§ Material for this exercise
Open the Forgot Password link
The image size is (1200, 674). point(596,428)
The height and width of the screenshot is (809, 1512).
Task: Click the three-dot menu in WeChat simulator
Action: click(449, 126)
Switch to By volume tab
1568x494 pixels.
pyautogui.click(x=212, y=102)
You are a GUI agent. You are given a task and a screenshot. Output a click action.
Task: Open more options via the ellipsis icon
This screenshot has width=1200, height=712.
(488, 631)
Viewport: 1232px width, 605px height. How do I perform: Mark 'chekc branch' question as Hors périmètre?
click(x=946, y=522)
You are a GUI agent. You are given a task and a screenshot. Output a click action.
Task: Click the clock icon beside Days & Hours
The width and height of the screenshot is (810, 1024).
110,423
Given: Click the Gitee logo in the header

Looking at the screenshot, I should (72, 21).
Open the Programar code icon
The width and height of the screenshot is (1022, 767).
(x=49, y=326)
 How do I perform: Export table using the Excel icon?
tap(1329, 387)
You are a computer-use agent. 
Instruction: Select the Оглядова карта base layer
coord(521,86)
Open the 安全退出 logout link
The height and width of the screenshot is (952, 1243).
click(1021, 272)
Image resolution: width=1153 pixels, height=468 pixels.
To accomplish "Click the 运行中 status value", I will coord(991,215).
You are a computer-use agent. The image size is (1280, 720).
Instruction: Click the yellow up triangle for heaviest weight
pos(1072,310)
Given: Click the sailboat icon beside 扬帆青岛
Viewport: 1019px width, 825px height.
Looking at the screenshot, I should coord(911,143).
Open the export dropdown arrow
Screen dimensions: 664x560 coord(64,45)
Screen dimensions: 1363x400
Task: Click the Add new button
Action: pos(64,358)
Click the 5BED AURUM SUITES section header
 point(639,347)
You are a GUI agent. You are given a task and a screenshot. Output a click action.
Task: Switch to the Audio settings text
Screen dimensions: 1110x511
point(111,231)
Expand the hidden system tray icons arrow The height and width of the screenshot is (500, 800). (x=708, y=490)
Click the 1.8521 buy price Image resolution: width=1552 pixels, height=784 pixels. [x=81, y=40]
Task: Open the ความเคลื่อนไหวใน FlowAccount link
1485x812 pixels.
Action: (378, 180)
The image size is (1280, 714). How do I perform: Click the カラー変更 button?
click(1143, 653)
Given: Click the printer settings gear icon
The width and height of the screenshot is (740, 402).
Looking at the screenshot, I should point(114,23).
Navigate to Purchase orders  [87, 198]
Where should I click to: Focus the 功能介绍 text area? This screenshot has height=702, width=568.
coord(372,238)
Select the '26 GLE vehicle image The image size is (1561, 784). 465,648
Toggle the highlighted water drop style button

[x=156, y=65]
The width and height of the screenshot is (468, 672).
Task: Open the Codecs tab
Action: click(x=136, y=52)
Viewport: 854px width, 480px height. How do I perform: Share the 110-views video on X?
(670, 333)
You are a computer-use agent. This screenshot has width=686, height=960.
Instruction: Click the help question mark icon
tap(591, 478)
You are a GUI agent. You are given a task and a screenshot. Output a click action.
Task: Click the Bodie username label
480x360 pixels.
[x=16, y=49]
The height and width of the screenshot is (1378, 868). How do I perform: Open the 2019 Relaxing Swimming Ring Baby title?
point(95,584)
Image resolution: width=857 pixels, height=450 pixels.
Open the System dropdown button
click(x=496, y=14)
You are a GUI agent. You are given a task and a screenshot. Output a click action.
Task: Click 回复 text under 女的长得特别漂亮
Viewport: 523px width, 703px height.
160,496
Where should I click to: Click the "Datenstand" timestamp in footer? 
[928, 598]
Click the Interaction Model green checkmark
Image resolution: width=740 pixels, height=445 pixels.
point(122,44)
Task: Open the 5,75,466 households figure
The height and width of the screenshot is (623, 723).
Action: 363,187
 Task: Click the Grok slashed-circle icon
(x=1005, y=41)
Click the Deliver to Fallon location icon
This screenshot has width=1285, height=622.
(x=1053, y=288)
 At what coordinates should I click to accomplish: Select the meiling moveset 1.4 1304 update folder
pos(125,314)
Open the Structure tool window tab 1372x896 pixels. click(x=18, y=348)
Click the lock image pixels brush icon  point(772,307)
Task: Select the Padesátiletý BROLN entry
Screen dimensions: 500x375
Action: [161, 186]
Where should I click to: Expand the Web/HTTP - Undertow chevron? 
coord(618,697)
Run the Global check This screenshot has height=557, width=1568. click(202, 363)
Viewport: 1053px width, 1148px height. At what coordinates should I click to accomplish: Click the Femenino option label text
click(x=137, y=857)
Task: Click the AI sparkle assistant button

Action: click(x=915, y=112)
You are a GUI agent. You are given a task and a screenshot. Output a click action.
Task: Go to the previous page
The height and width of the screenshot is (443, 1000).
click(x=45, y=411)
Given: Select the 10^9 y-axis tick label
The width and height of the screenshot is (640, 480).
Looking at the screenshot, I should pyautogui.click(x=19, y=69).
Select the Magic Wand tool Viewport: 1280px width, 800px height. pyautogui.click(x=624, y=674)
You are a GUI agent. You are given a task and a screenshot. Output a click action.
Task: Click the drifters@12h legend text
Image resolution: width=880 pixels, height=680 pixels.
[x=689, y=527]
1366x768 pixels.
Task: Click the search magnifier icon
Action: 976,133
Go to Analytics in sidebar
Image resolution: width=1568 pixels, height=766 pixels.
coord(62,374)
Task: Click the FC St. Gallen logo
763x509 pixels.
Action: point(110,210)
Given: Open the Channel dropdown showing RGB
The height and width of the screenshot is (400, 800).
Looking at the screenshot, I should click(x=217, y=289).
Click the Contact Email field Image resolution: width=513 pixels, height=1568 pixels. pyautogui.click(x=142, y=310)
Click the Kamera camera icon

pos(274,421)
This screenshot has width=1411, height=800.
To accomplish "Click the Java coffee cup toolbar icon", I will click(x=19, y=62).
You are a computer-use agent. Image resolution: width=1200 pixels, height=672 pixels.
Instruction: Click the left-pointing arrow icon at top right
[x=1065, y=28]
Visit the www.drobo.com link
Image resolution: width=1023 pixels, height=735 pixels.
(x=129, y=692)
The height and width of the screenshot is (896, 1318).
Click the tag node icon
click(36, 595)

§ What to do
Starting at the line that has "763x509 pixels." in the records above, restate word for word every line until the one that has "The height and width of the screenshot is (896, 1318).", and include that one as well.

§ Exercise result
763x509 pixels.
Action: point(110,210)
Given: Open the Channel dropdown showing RGB
The height and width of the screenshot is (400, 800).
Looking at the screenshot, I should click(x=217, y=289).
Click the Contact Email field Image resolution: width=513 pixels, height=1568 pixels. pyautogui.click(x=142, y=310)
Click the Kamera camera icon

pos(274,421)
This screenshot has width=1411, height=800.
To accomplish "Click the Java coffee cup toolbar icon", I will click(x=19, y=62).
You are a computer-use agent. Image resolution: width=1200 pixels, height=672 pixels.
Instruction: Click the left-pointing arrow icon at top right
[x=1065, y=28]
Visit the www.drobo.com link
Image resolution: width=1023 pixels, height=735 pixels.
(x=129, y=692)
The height and width of the screenshot is (896, 1318).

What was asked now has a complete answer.